*Tasks to perform*.
1/ List every person named in the article about Jessiann Hodges.
2/ In the article about Jessiann Hodges, how many years in prison was Hodges sentenced to after her conviction for dealing drugs and forgery?
3/ From the article about Jessiann Hodges, repeat the passage starting with "Carolyn Fath" and going on through "their parent’s circumstances.".

*Given text*.
┌────────
James Heimer
Jessiann Hodges grew up on Simpson Street in the 1980s when the crack epidemic hit urban neighborhoods hard. Her family was poor. Her father was in and out of prison while her mother struggled with mental illness.
Hodges first tangled with the law when she was caught stealing food for her family. She was 9. By 11, she was selling pot and ecstasy. By 14, she was participating in armed robberies and was eventually sentenced to Southern Oaks Girls School in Union Grove.
Hodges returned to Madison at age 18 and quickly fell back into the criminal life. She had a talent for business and returned to selling drugs and facilitating prostitution rings.
“Growing up I never had stability or structure built into any relationship,” says Hodges. “I was on a continuing cycle of incarceration with a whole demographic that believes we can’t make it when we can. There’s generations of restrictions and limitations that have been put on us.”
In 2003, Hodges — then 23 — had a daughter, Jaayd. It was a watershed moment, as she began to evaluate her lifestyle. She vowed to change for the sake of her daughter. But change didn’t come fast enough. When her daughter was 3, Hodges was arrested, charged and convicted of dealing drugs and forgery. She was sentenced to 13 years in prison.
Although she’d spent much of her life behind bars, this sentence was torture. “Every day I cried and the pain never subsided,” Hodges says. “[My daughter] was in the exact same circumstances that impacted my life, living with my disabled mother in poverty. I wrote her every day with the hope she would still feel my love and not lose confidence in my absence.”
The pain inspired her to work even harder to break the cycle of incarceration her family struggled with. After going through a nine-month-long boot camp program, Hodges was released in 2010. Her daughter was 7.
Back at home, Hodges began to recognize the similar signs of dysfunction in her daughter. Now she strives to keep her from making the same mistakes she made.
“Like me, she never had structure or stability built into a relationship with anyone,” Hodges says.
Carolyn Fath
Jessiann Hodges (left) spent much of her teens and 20s incarcerated. But after daughter Jaayd (right), was born, prison became unbearable and Hodges re-evaluated her life.
Hodge’s situation is not unique. The United States incarcerates more people than any other country — and has the most children with an incarcerated parent. In Wisconsin, a conviction does not trigger any formal process to help children left behind. Aside from the obvious problem of being separated from a parent, children also struggle with a lack of resources and shame from their parent’s circumstances.
“The children of incarcerated parents have been invisible for a long time because of stigma,” says Julie Poehlmann-Tynan, UW-Madison professor of human development and family studies.
Poehlmann-Tynan has researched this population since 1996. She’s done the first ever observational study of children visiting incarcerated parents. Her work focuses on what will help children cope and thrive while a parent is incarcerated.
Poehlmann-Tynan says ultimately the problem is we’re locking up too many people without considering the consequences. “Five million children in the U.S. have seen their co-resident parent go to jail or prison and we don’t see a decline in the numbers,” she says. “There are children left behind and a lot of times it’s a traumatic separation. We need to think of that cost as a society.”
The state Department of Corrections doesn’t ask inmates whether they have children, so the precise number of parents in prison is unknown. The state does collect the information when inmates volunteer it. Of the almost 23,000 inmates incarcerated by Wisconsin, 9,687 Wisconsin inmates reported that they had 21,701 children (as of February 2017).
└────────
*Given data*.
┌────────
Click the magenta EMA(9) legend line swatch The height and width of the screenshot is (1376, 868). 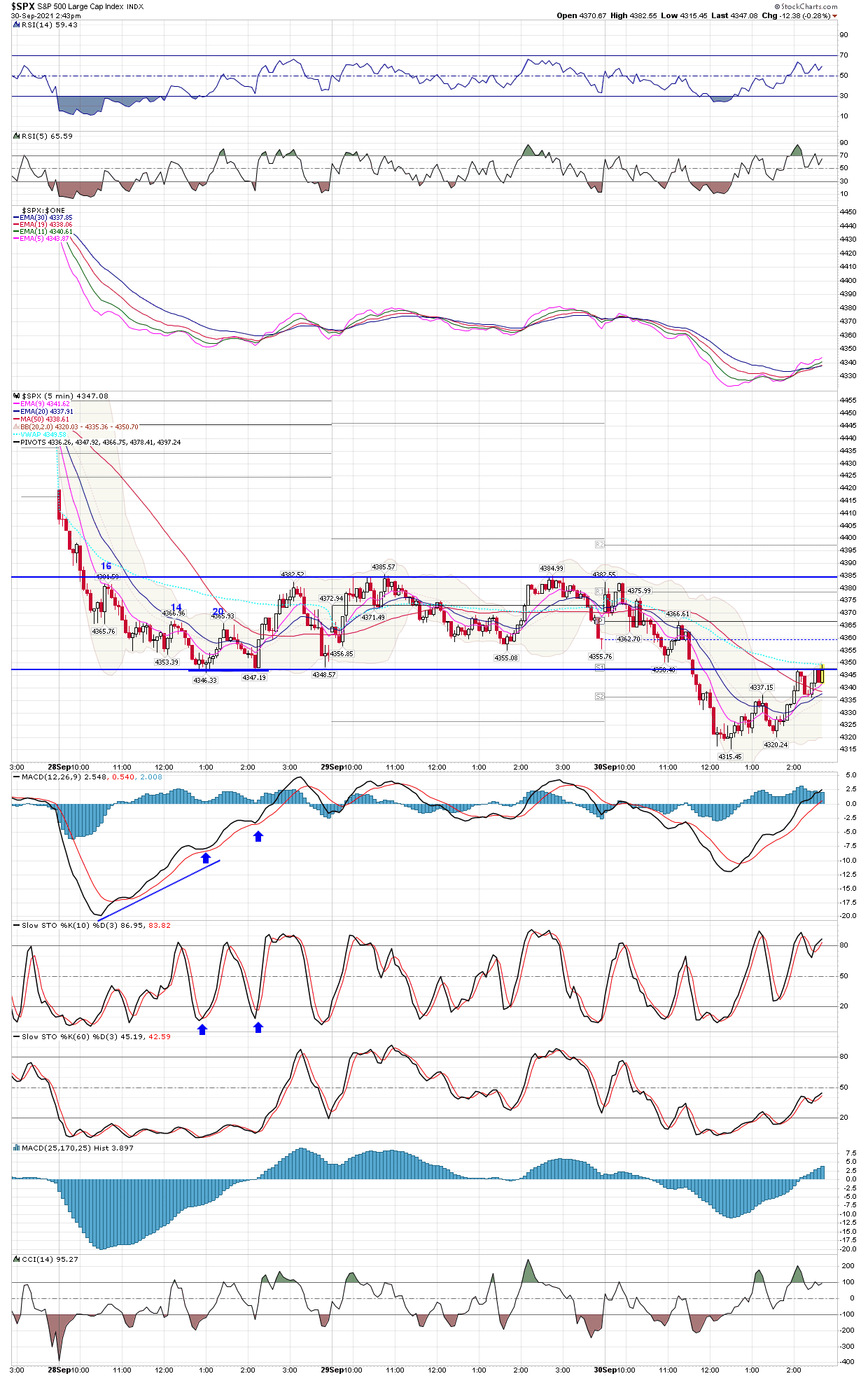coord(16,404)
└────────
┌────────
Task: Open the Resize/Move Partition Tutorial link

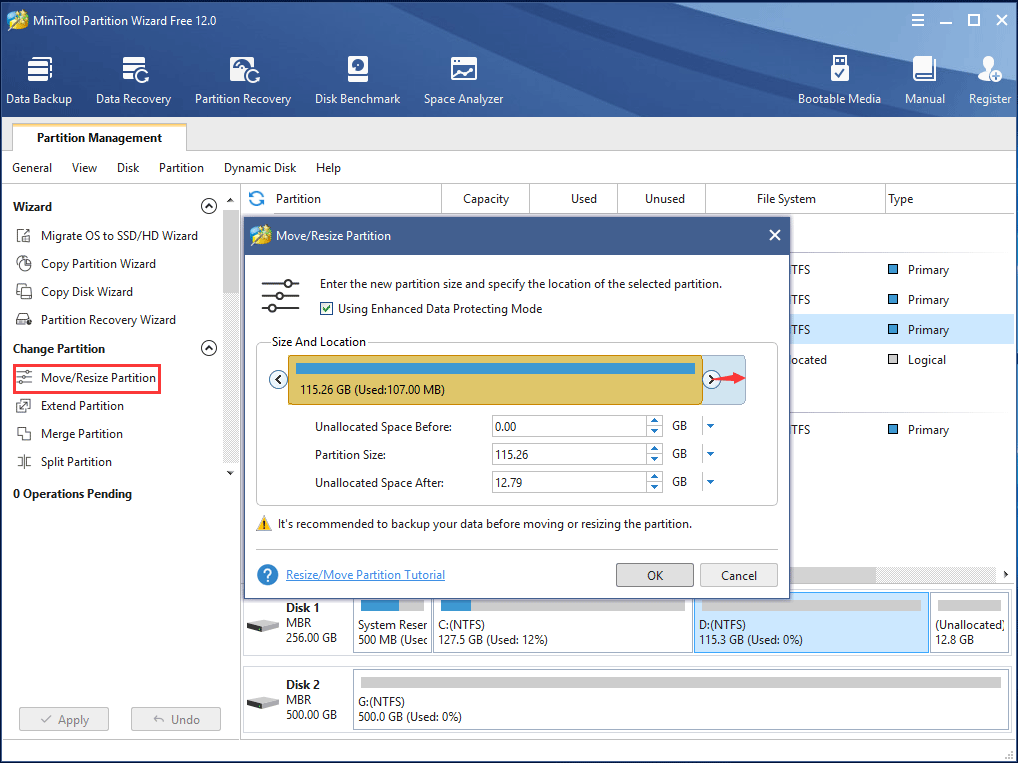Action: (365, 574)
└────────
*Task solutions*.
1/ James Heimer, Jessiann Hodges, Jaayd, Carolyn Fath, Julie Poehlmann-Tynan

2/ 13 years.

3/
Carolyn Fath
Jessiann Hodges (left) spent much of her teens and 20s incarcerated. But after daughter Jaayd (right), was born, prison became unbearable and Hodges re-evaluated her life.
Hodge’s situation is not unique. The United States incarcerates more people than any other country — and has the most children with an incarcerated parent. In Wisconsin, a conviction does not trigger any formal process to help children left behind. Aside from the obvious problem of being separated from a parent, children also struggle with a lack of resources and shame from their parent’s circumstances.